Nachdem sich nun auch CDU-Personal an der aktuellen Luft-Debatte beteiligt, ob man das Wort Rasse nicht aus dem Grundgesetz streichen sollte, stellt sich natürlich zunächst mal die Frage, ob es wohl irgendwo auf der Welt noch eine vom linken Establishment dargebotene Gesäßspalte geben mag, die von mittelmäßigen CDU-Parteikarrieristen für zu eng befunden werden könnte, um nicht wenigstens den Versuch zu unternehmen, in selbige hineinzukriechen.

    Aber das ist natürlich nicht die wichtigste Frage, die sich in diesem Zusammenhang stellt. Zunächst kurz zur Sachlage: Engagierte linke Politiker aus den Parteien der üblichen Verdächtigen wollen den „diskriminierenden“ Begriff „Rasse“ aus dem Grundgesetz streichen.
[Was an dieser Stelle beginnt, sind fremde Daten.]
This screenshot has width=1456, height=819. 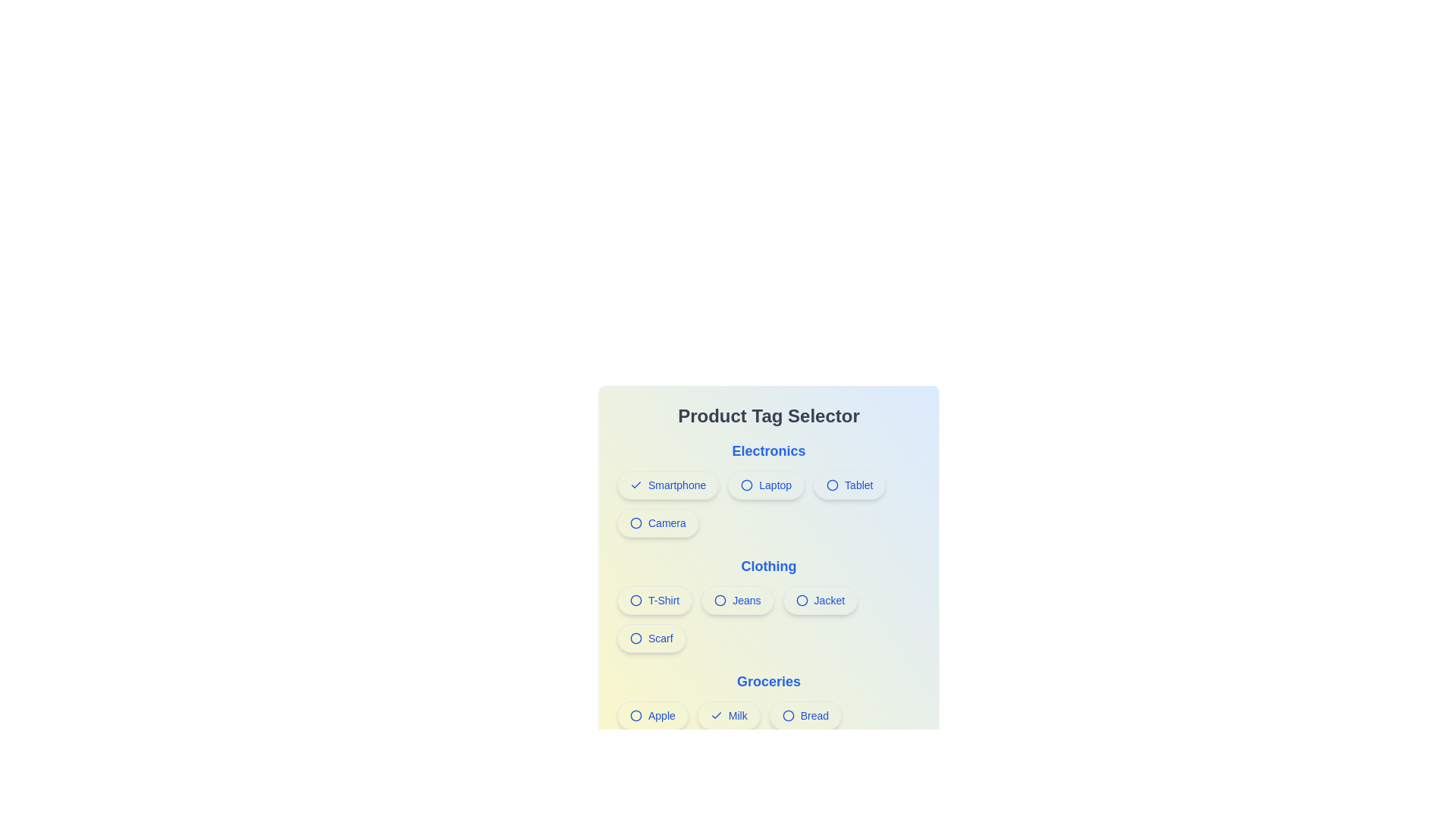 I want to click on the 'Jeans' button, which has a white background, gray border, blue text, and a circular radio button icon to its left, located in the second row of the 'Clothing' section, so click(x=737, y=599).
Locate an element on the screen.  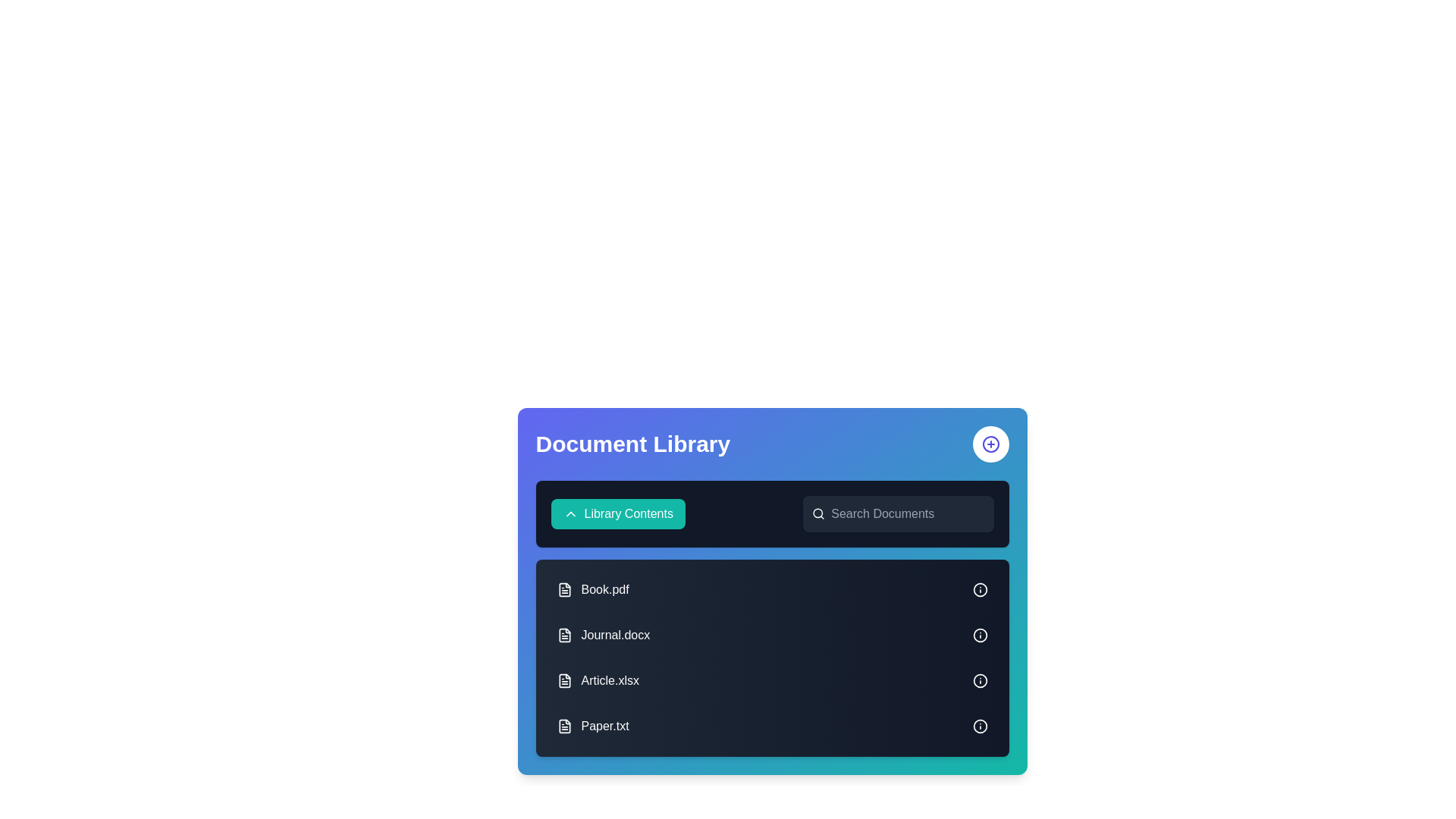
the information icon located to the far right of the 'Book.pdf' entry in the document list is located at coordinates (980, 589).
Die Väter des Grundgesetzes hatten ihn mit besonderer Rücksicht auf die Verbrechen der Nazis in den Gesetzestext aufgenommen, um rassistische Entgleisungen für die Zukunft auszuschließen. Sie wussten, dass es in der Natur des Menschen liegt, Unterschiede zu sehen. Das ist übrigens der eigentliche Sinn von „diskriminieren“, abgeleitet von dem lateinischen Wort für Unterscheidung: „discrimen“.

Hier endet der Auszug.